The Holden Captiva line-up again comprises front- and four-wheel-drive and petrol and diesel variants. However, as first announced at the end of 2015, the mid-sized five-seat Captiva 5 has been effectively dropped, with the large, seven-seat Captiva 7 being ‘renamed’ simply ‘Captiva’.

Headlining the refreshed Captiva LTZ is a new front end, featuring a new twin-grille, front fascia and LED daytime running lights, new body-coloured cladding, and new-look 19-inch alloy wheels.

Inside, upgrades include minor cabin tweaks, a restyled multi-function steering wheel, and the addition of Apple CarPlay and Android Auto to the carry-over 7.0-inch MyLink touchscreen, which is again home to a standard rear-view camera. With satellite navigation duties now performed via connected mobile devices (eating into phone data allowances), the outgoing LTZ’s sat-nav system has been eliminated.
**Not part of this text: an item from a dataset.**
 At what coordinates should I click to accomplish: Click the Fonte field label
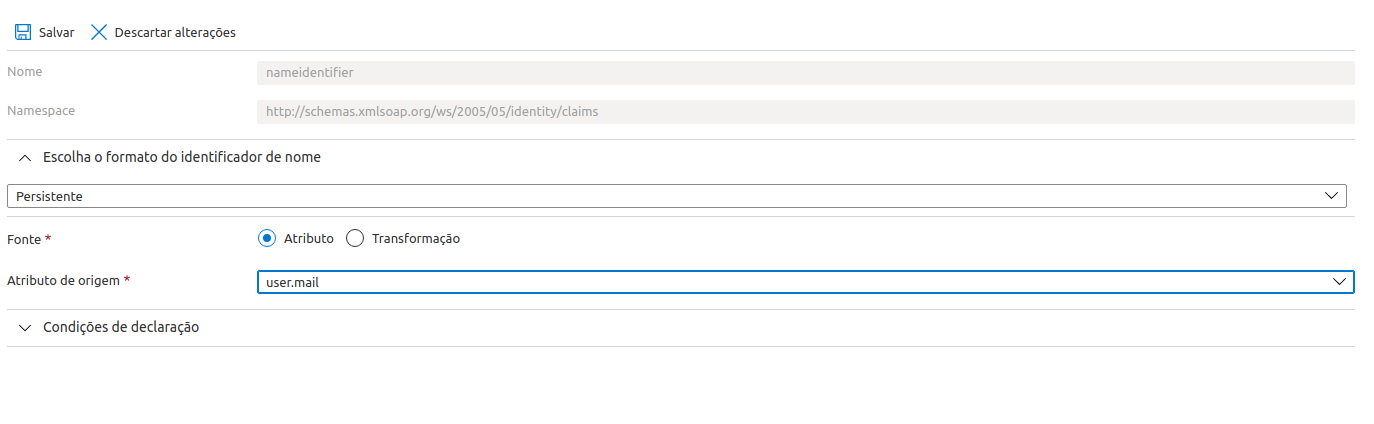[24, 239]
Topping off the LTZ is an eight-speaker stereo with Bluetooth audio streaming, heated leather-appointed front seats with eight-way electric adjustment for the driver, an electronic handbrake, hill-start assist and hill-descent control, a sunroof, side steps, front and rear skid plates, and satin silver-finished roof rails.

Flat seats offer decent lumbar support but little lateral support. The rake- and reach-adjustable leather-wrapped steering wheel feels cheap in the hands – like many of the Captiva’s touch points – and is accompanied by a hard dash top, woven-look plastic trim accents, plastic brushed aluminium-look elements and low-rent indicator and wiper stalks.
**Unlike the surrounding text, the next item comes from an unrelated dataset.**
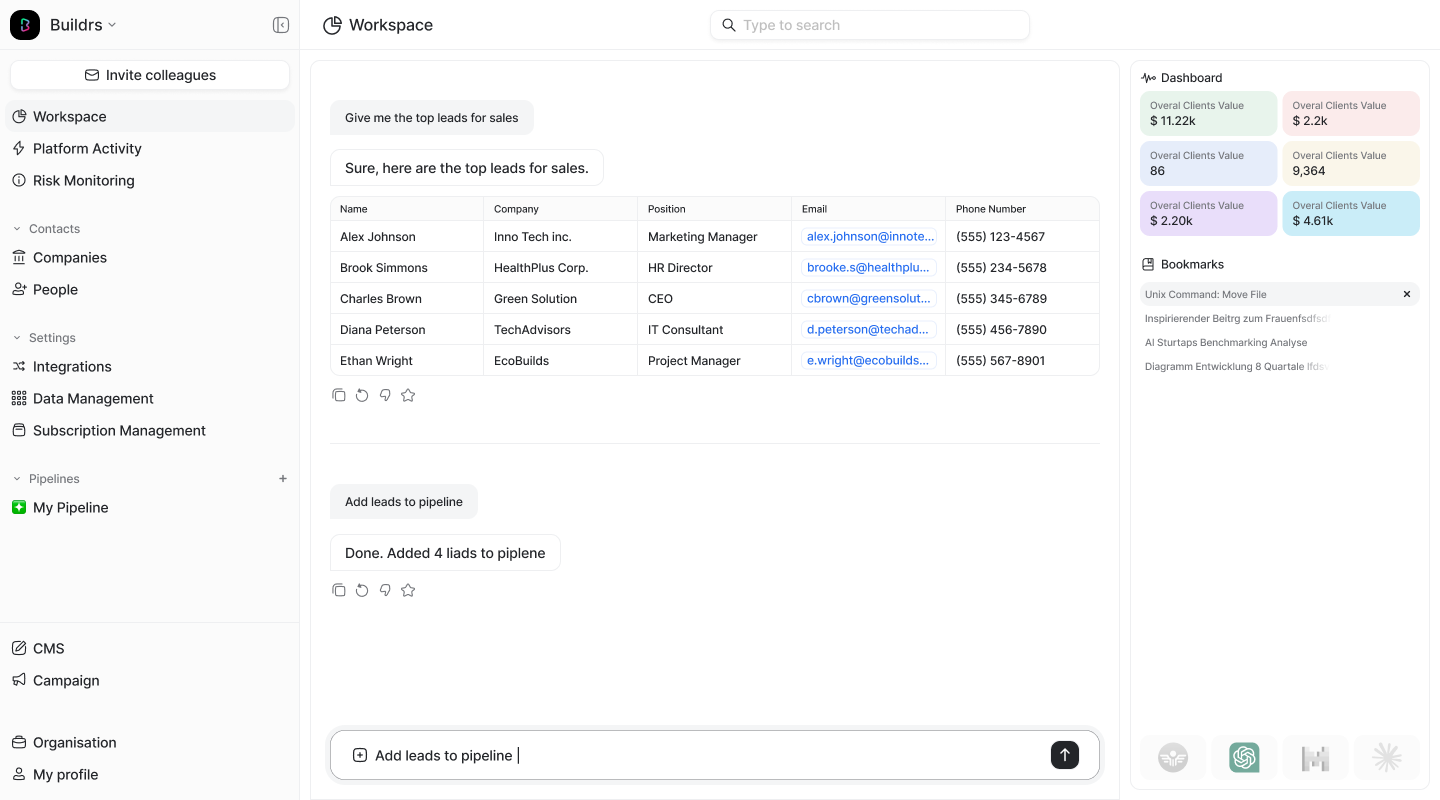Regenerate the sales leads answer
Screen dimensions: 1440x800
(x=362, y=394)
A footrest and height-adjustable seat belts and head rests are good inclusions not always present, while the soft headliner material, which feels like your favourite grandmother’s well-loved couch, continues onto the driver’s and passenger’s sun visors that both contain vanity mirrors.

Clear and simple climate controls are housed in a gloss black centre stack, and chrome is splashed across the climate and stereo controls, and encircling the air vents and driver’s instruments. Disappointingly, only the driver’s power window is auto down and all switches are clicky and cheap-feeling in their operation.